---------- Listed entries ----------

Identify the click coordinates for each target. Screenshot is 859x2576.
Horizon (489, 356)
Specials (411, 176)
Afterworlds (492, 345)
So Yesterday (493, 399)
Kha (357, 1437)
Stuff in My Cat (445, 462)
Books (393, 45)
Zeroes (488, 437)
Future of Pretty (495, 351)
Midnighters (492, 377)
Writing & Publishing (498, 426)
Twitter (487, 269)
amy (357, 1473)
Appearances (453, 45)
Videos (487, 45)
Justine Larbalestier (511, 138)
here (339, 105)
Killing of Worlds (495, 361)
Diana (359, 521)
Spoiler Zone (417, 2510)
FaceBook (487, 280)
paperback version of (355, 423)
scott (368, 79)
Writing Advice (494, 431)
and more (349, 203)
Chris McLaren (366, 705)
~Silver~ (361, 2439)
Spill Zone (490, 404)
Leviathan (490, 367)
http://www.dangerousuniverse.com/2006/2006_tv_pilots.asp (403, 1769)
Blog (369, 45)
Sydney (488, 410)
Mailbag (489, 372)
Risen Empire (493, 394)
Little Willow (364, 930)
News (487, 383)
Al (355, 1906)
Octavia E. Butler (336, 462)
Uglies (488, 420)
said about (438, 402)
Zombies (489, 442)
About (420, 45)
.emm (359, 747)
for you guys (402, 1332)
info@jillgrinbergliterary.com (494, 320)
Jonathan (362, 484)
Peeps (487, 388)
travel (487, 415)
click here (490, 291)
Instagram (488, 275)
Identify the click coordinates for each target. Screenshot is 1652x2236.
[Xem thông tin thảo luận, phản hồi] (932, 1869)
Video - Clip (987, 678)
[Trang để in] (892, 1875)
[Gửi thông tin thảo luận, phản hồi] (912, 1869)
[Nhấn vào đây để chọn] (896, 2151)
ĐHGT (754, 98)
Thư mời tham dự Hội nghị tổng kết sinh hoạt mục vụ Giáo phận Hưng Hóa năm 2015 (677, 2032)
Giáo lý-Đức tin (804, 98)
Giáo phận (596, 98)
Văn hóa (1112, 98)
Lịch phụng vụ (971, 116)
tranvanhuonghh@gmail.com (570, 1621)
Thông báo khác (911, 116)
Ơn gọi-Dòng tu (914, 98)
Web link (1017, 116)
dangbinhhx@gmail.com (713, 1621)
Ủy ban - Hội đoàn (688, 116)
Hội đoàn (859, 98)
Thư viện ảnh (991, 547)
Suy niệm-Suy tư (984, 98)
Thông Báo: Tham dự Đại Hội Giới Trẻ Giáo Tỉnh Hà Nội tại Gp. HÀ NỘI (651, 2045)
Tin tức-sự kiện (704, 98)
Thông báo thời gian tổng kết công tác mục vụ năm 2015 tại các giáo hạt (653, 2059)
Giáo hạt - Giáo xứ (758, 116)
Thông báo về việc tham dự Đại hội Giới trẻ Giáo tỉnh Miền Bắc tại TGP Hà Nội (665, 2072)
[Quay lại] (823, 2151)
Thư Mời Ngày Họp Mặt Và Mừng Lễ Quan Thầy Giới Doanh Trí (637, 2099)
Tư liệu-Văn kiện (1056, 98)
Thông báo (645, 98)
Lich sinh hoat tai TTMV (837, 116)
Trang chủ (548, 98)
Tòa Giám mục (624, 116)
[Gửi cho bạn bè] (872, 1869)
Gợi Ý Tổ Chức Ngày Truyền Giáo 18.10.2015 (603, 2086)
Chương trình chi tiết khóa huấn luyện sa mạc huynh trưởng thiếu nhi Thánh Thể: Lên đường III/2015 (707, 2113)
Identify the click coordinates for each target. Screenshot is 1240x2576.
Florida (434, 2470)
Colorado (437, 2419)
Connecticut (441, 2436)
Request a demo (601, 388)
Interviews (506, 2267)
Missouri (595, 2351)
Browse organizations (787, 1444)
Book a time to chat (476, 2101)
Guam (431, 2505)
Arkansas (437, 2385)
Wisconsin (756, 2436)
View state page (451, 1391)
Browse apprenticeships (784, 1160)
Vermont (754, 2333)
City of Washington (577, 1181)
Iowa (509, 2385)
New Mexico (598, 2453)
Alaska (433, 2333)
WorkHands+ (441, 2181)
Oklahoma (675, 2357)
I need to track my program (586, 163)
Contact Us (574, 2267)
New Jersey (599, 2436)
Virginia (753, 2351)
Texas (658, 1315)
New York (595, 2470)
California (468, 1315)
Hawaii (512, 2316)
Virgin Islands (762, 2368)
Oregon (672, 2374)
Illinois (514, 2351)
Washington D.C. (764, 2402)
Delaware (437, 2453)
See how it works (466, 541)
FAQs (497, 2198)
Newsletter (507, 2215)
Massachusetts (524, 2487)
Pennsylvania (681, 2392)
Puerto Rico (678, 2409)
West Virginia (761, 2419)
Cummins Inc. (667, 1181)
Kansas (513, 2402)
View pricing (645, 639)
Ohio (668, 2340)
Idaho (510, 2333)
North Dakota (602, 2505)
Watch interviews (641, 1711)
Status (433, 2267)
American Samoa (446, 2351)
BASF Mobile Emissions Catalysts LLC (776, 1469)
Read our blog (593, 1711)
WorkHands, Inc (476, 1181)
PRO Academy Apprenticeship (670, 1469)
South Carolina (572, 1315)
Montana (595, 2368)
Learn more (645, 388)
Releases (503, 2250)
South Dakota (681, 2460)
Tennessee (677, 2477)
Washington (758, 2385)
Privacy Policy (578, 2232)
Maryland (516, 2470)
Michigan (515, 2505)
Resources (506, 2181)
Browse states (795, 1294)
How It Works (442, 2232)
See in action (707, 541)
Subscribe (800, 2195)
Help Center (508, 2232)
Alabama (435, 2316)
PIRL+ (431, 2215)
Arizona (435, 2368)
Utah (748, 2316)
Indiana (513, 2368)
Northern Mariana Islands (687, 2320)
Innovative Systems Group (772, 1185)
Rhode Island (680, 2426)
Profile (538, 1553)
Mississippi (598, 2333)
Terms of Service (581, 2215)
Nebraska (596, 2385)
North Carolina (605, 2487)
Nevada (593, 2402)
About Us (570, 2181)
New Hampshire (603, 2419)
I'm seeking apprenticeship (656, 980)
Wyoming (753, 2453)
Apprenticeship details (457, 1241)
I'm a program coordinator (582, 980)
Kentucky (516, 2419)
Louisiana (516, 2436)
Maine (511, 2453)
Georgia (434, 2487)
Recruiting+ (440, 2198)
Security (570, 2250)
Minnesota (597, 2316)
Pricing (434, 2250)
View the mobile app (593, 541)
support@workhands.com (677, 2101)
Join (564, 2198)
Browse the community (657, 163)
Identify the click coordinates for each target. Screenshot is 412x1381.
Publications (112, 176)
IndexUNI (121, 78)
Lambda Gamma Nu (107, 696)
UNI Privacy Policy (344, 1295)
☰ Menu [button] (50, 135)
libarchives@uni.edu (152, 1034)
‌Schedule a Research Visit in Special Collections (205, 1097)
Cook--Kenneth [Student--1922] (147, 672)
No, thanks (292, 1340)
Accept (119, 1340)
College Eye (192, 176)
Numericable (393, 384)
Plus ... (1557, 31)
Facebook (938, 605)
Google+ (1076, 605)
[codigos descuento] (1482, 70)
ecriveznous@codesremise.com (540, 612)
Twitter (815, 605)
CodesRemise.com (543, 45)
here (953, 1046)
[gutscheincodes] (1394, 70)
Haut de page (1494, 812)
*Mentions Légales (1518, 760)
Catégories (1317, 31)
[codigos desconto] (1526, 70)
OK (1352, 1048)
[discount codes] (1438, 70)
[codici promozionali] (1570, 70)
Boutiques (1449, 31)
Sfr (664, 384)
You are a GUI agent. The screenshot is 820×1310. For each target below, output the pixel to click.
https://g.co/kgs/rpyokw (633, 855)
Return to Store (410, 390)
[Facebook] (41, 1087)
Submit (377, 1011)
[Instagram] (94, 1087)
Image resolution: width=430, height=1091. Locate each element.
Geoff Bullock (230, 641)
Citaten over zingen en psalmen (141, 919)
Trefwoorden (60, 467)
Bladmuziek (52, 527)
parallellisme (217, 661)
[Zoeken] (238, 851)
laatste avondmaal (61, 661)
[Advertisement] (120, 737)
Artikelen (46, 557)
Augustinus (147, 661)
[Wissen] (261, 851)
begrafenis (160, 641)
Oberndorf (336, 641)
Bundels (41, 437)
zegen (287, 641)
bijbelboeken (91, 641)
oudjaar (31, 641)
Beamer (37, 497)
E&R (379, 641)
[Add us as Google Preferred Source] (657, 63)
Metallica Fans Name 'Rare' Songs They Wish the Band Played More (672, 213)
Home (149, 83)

----------

Quote the data above from the line containing "Writing Advice (494, 431)" to the line containing "Mailbag (489, 372)", inclusive, and stop.

Writing Advice (494, 431)
and more (349, 203)
Chris McLaren (366, 705)
~Silver~ (361, 2439)
Spill Zone (490, 404)
Leviathan (490, 367)
http://www.dangerousuniverse.com/2006/2006_tv_pilots.asp (403, 1769)
Blog (369, 45)
Sydney (488, 410)
Mailbag (489, 372)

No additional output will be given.